▶ **EXTRACTED RECORDS**:

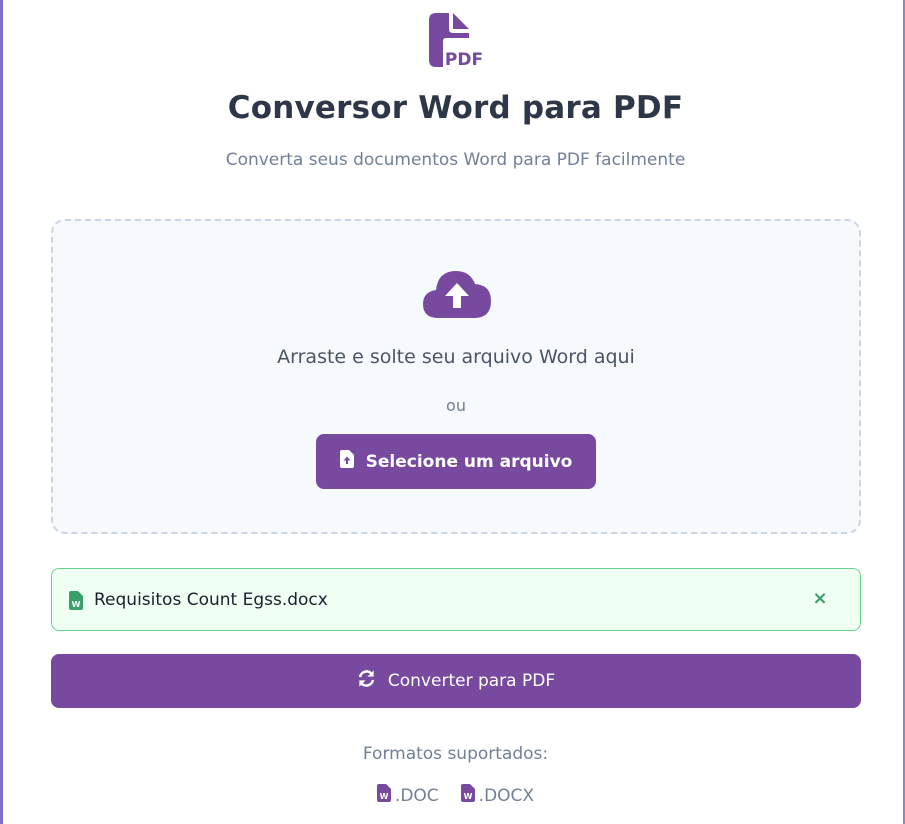 This screenshot has width=905, height=824. I want to click on format-label: .DOC, so click(416, 796).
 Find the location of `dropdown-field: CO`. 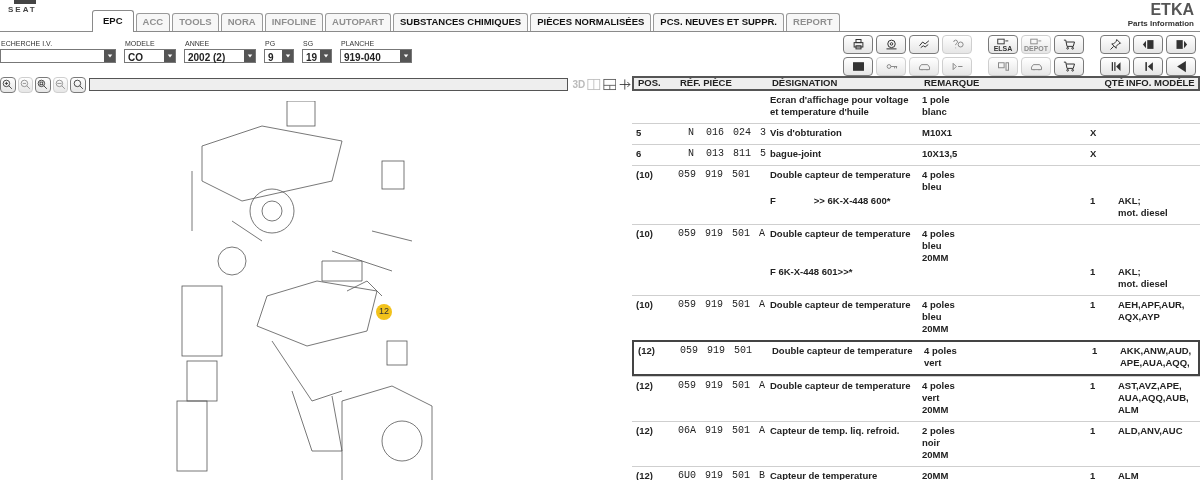

dropdown-field: CO is located at coordinates (150, 56).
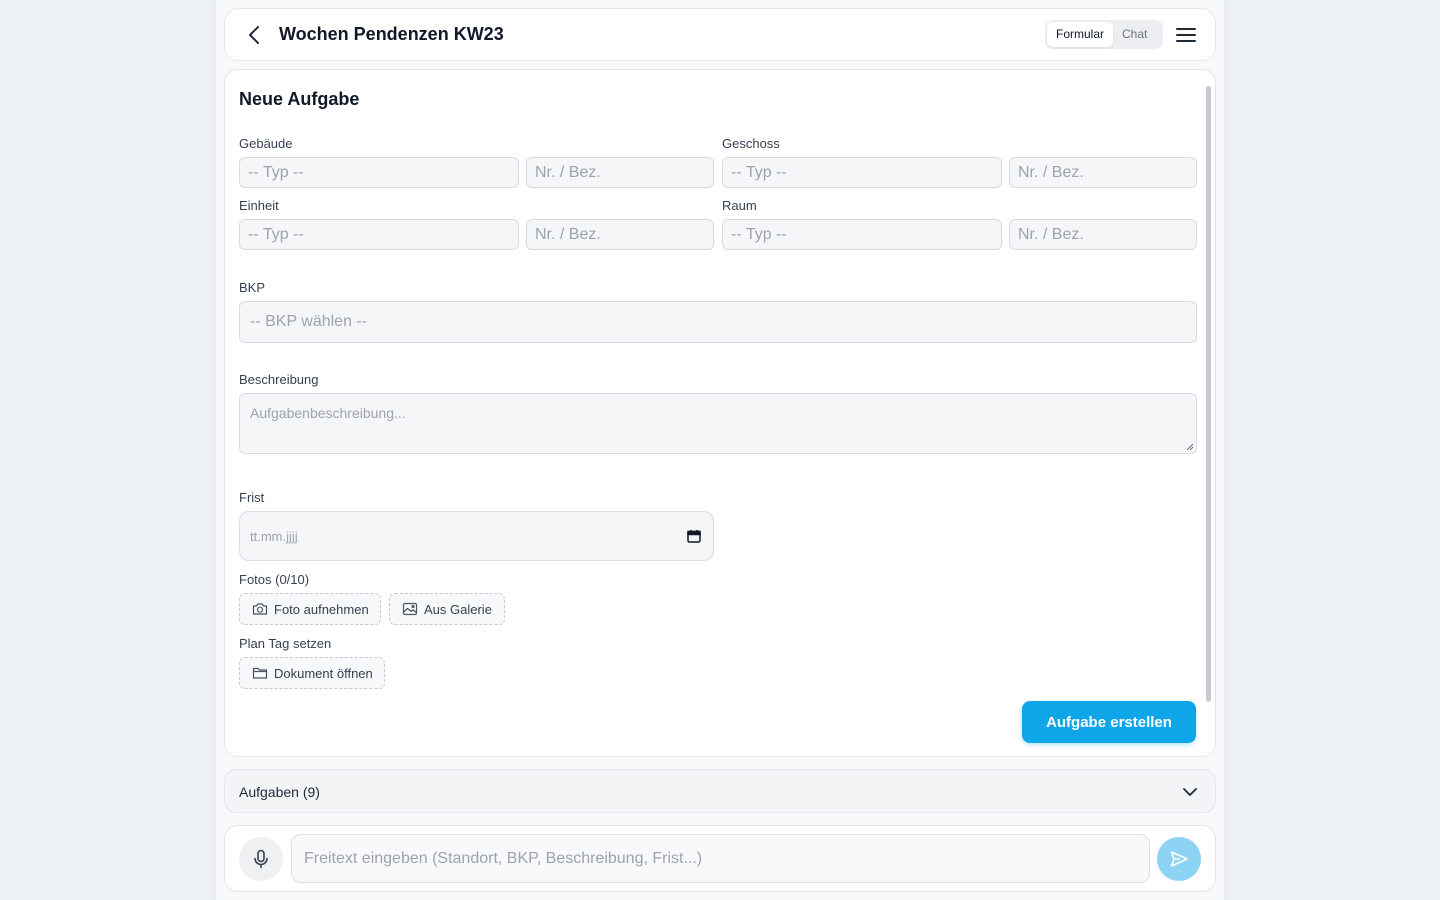 Image resolution: width=1440 pixels, height=900 pixels. I want to click on gebaeude-label: Gebäude, so click(266, 144).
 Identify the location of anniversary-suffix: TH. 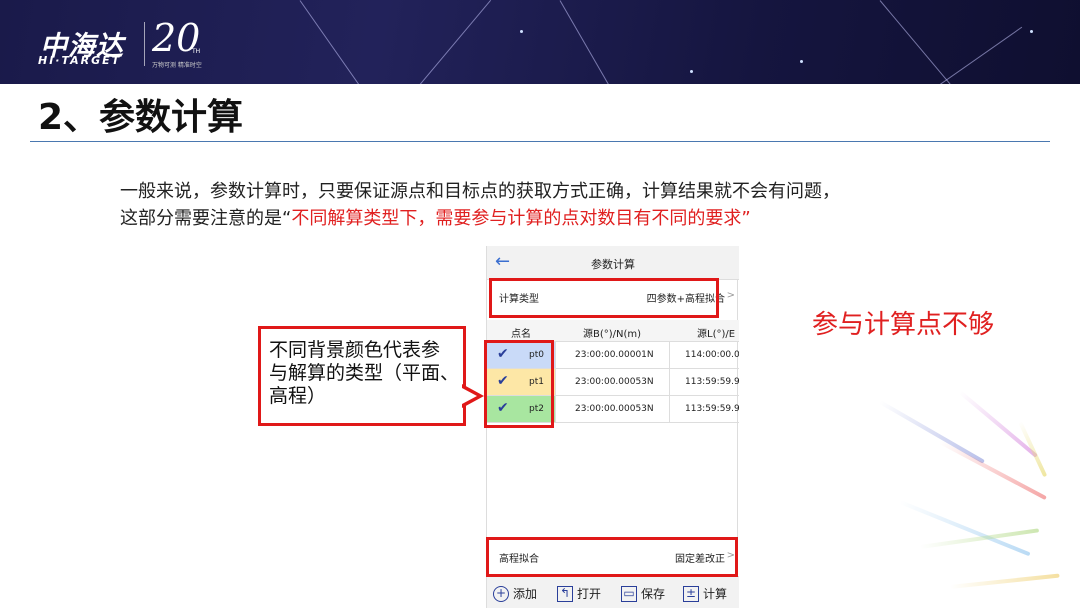
(196, 52).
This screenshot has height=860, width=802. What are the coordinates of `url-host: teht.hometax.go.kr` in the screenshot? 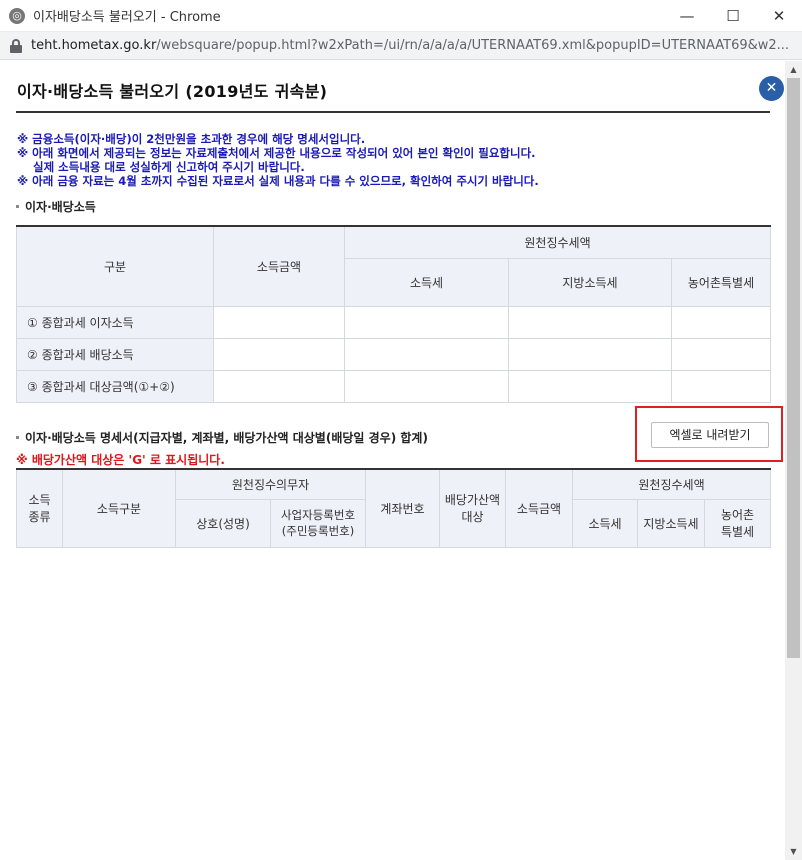 It's located at (94, 46).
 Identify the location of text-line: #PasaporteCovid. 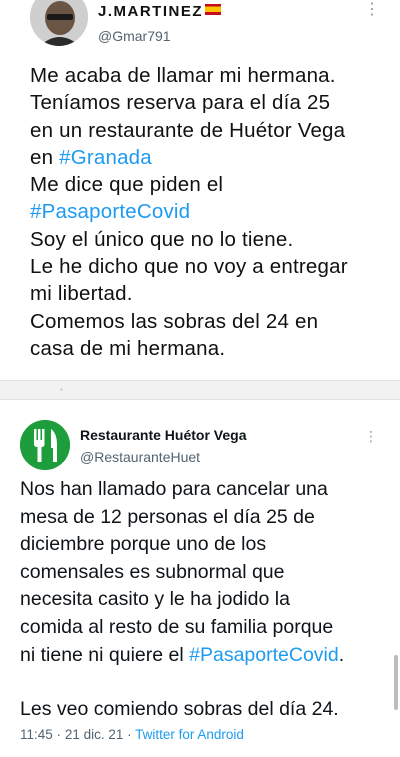
(208, 212).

▶ **WRITTEN TASK**: Reproduce the data word for word, starting at the line that contains "Identify the location of text-line: #PasaporteCovid." and continuing through the end of the data. Leave out the pictures.

▶ **RESPONSE BOX**:
 Identify the location of text-line: #PasaporteCovid. 
(208, 212).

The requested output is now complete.